> [Task to carry out]: Starting at the line that contains "Screen dimensions: 238x190" and ending at the line that contains "Task: Click the Layout breadcrumb item", the lines below are to be given again exactly, with nothing added.

> [Task input]:
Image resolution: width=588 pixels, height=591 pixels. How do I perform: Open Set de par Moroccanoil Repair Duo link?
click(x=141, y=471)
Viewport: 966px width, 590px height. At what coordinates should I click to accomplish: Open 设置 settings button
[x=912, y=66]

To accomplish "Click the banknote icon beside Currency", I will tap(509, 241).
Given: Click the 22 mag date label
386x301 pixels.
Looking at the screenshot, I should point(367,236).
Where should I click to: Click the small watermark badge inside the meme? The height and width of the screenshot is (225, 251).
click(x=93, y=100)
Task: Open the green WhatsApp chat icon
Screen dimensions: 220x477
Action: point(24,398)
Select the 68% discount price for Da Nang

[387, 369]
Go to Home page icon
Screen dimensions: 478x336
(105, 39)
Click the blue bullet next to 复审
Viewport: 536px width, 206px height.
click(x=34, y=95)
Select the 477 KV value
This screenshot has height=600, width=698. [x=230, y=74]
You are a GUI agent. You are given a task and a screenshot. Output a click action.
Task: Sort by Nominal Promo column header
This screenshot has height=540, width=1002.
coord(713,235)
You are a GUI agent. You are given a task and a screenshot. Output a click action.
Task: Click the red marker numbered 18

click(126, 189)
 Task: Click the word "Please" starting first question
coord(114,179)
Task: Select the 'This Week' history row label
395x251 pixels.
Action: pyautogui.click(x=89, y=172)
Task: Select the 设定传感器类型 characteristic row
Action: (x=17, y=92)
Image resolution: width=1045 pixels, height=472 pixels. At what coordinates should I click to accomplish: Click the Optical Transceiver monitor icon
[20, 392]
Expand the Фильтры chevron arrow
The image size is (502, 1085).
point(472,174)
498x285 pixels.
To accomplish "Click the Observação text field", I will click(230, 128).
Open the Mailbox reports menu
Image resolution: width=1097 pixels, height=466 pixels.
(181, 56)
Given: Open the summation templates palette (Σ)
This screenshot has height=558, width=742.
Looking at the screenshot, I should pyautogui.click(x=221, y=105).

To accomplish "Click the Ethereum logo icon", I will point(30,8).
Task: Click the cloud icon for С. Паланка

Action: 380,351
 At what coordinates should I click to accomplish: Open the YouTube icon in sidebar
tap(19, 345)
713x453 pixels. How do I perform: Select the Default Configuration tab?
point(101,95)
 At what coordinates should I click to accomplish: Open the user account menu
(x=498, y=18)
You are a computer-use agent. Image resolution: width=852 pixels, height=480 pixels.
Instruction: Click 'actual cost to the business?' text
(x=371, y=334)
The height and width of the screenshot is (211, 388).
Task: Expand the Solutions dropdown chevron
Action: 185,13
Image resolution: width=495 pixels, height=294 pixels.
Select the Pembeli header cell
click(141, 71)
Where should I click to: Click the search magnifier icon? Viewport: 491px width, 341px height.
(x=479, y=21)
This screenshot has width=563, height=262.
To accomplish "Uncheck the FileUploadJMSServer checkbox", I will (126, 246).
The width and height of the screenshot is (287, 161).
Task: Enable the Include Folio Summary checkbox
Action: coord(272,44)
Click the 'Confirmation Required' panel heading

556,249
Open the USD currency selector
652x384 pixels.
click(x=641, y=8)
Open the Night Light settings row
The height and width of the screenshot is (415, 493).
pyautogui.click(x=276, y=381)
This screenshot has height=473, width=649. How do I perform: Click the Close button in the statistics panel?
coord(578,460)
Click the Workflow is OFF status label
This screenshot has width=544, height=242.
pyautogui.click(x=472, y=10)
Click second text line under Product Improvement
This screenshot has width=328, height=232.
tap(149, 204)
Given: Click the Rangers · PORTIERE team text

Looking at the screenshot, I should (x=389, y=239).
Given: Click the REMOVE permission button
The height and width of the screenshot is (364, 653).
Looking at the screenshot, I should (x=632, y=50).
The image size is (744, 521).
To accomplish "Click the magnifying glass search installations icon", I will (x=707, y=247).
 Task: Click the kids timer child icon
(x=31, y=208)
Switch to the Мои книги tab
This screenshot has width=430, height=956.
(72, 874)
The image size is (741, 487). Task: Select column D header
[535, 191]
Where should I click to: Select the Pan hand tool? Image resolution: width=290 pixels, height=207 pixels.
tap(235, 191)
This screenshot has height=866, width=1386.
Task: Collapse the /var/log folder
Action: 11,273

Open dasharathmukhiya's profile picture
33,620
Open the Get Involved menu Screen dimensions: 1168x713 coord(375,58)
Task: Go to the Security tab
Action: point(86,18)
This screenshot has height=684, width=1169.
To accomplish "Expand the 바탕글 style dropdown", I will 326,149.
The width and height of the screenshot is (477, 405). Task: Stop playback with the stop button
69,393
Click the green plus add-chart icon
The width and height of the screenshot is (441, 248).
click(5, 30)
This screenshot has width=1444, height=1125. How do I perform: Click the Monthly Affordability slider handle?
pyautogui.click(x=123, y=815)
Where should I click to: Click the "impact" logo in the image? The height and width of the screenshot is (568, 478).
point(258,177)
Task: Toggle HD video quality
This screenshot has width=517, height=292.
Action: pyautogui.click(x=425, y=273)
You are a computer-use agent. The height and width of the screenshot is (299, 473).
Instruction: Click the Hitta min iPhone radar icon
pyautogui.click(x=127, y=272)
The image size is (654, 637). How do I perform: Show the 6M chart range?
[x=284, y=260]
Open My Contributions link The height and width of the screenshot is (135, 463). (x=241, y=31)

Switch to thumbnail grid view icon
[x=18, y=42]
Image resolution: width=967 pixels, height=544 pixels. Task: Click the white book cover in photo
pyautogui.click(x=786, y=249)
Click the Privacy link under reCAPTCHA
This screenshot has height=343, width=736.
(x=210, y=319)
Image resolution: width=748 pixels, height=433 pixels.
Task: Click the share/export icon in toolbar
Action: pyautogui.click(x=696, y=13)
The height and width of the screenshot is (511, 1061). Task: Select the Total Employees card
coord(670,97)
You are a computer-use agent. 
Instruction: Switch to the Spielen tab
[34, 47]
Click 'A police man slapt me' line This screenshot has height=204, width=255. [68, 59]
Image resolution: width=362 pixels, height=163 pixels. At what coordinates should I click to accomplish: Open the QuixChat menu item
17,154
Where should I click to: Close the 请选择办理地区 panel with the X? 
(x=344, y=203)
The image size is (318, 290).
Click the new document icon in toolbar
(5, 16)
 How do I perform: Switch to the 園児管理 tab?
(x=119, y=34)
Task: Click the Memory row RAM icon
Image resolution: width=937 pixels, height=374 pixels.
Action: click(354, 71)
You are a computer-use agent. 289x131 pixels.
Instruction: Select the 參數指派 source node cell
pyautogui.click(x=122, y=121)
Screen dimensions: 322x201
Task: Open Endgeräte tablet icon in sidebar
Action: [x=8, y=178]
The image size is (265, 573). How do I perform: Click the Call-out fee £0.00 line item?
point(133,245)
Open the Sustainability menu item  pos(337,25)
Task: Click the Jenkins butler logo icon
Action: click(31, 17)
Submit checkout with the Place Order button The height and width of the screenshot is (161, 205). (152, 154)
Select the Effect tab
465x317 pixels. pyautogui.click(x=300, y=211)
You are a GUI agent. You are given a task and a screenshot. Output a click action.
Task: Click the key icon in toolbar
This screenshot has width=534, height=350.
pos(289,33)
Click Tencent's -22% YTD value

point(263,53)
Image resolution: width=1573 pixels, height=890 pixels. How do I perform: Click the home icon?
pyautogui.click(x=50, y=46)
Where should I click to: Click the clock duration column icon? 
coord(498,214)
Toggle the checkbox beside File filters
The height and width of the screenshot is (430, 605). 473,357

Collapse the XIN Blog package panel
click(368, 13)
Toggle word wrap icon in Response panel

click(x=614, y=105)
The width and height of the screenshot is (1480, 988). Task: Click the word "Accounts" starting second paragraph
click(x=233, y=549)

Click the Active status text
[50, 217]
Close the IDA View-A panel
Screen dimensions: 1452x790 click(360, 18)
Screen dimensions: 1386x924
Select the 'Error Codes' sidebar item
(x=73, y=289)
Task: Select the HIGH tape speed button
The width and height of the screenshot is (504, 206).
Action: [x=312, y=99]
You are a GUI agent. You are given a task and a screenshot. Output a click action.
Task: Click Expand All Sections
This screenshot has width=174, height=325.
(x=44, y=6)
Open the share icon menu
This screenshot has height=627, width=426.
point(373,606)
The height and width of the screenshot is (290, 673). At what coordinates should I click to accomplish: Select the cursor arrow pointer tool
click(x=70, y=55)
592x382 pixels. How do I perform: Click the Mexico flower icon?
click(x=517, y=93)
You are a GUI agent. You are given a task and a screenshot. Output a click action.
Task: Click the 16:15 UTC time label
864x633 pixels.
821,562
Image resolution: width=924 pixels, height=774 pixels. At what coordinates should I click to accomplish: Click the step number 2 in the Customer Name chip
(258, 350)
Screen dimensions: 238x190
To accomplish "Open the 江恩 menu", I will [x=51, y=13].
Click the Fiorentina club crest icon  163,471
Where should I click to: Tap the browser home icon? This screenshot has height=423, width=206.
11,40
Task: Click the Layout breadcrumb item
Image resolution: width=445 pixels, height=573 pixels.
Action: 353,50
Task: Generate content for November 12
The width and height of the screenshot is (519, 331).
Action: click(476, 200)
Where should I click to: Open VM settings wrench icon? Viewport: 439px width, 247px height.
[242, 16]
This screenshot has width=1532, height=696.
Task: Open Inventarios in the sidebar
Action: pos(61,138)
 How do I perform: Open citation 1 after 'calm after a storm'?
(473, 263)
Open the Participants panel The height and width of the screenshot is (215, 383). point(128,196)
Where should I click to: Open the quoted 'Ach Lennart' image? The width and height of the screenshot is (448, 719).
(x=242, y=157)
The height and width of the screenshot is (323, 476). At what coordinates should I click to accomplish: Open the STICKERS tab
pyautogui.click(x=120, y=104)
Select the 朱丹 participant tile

> [Answer for the task]:
Screen dimensions: 238x190
To accomplish "Open the 江恩 menu", I will [x=51, y=13].
Click the Fiorentina club crest icon  163,471
Where should I click to: Tap the browser home icon? This screenshot has height=423, width=206.
11,40
Task: Click the Layout breadcrumb item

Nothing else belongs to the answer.